Felak ve Nâs sureleri bizlere her daim mümince bir duruşu, şuurlu bir hayatı öğütlemektedir. Zira bizlere düşen sadece darlıkta, zorlukta, çaresizlikte, hüzünlü ve kederli anlarımızda değil; varlıkta ve bollukta, neşe ve sevinçte, en güçlü anımızda da Allah’a sığınmaktır. O’nun kudretini tefekkür etmek, zihnin istiazesidir. O’nun merhametini, af ve mağfiretini gönülden talep etmek, kalbin istiazesidir. O’nun yüceliğini içimizden geldiği şekliyle kelimelere dökmek ise dilin istiazesidir. Şu kadar var ki; zihnin, kalbin ve dilin bu istiazesine, yani Allah’a sığınmasına bütün bir beden iştirak etmelidir. Zira bizi Rabbimiz nezdinde asıl değerli kılan, salih amellerimizdir.

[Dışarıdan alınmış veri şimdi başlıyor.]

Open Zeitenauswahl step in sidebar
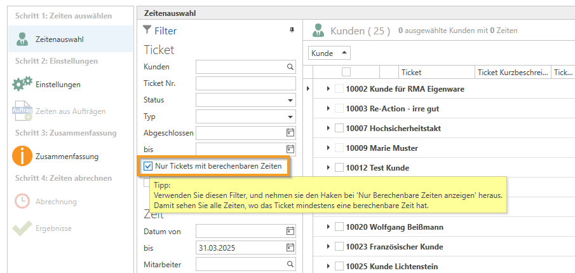The width and height of the screenshot is (575, 273). pyautogui.click(x=59, y=39)
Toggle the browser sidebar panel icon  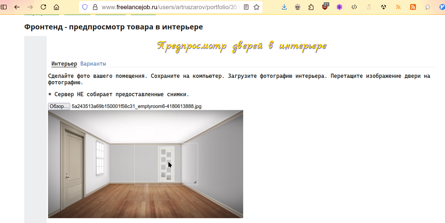point(4,7)
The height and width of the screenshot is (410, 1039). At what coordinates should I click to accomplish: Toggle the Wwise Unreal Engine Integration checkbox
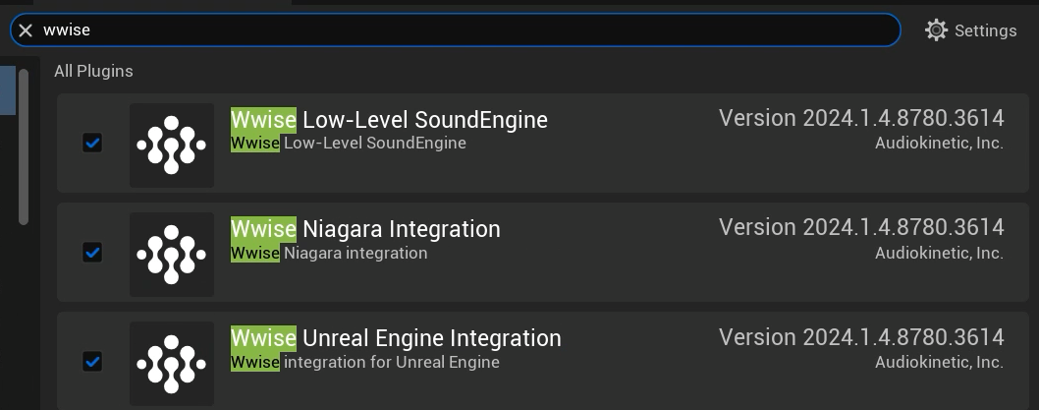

Felak ve Nâs Sureleri inancımızı, duygularımızı, çaresizliğimizi istismar etmek isteyenler karşısında bizlere ferasetli ve basiretli olmayı öğretmektedir. Hiçbir fâniye değil, sadece Allah’a kul olmayı öğretmektedir. Zira herkes bizi terk etse de bizi terk etmeyen Rabbimizden başka kimimiz vardır? Hiç kimse bizi görmese de bizi gören, hiç kimse bizi duymasa da bizi duyan, daima güvenip dayanabileceğimiz O değil midir? Rabbimiz, kendisine samimiyetle açılan elleri, gönülden yakarışları hiç karşılıksız bırakır mı? Affına, merhametine sığınanları, rahmet kapısını çalanları hiç mahrum ve mağdur eder mi? Yeter ki, gönüller samimiyetle sadece O’na yönelsin. Diller, içtenlikle O’nu yüceltip O’na yalvarsın. Eller, yürekten O’na açılıp sadece O’ndan istesin.
Hutbemizi Peygamberimiz (s.a.s)’in bizlere öğrettiği istiaze dualarıyla bitirmek istiyorum:
“Her türlü kem nazardan, şerden ve şer sahiplerinden Allah’ın tam kelimelerine, O’nun sonsuz iradesi ve hükmüne sığınırız.”4
“Allah’ım! Kulağımızın şerrinden, gözümüzün şerrinden, dilimizin şerrinden, kalbimizin şerrinden, heva ve heveslerimizin şerrinden sana sığınırız.”5
“Allah’ım! Acizlikten, tembellikten, cimrilikten, korkaklıktan, kabir azabından sana sığınırız.”6
Hazırlayan: Din Hizmetleri Genel Müdürlüğü
İLİ : GENEL
TARİH : 24 Şubat 2017
ALLAH’A SIĞINMANIN EN GÜZEL İFADESİ: MUAVVİZETEYN SURESİ
BİLGİ
Felak ve Nâs sûrelerinin ikisine birden verilen isim. Muavvizeteyn, Allah'a sığınmayı gösteren iki sûre demektir. Bu iki sûrede Allah, görünen ve görünmeyen, bilinen ve bilinmeyen bütün korkunç ve zararlı şeylerden kendisine sığınmamızı emretmiştir.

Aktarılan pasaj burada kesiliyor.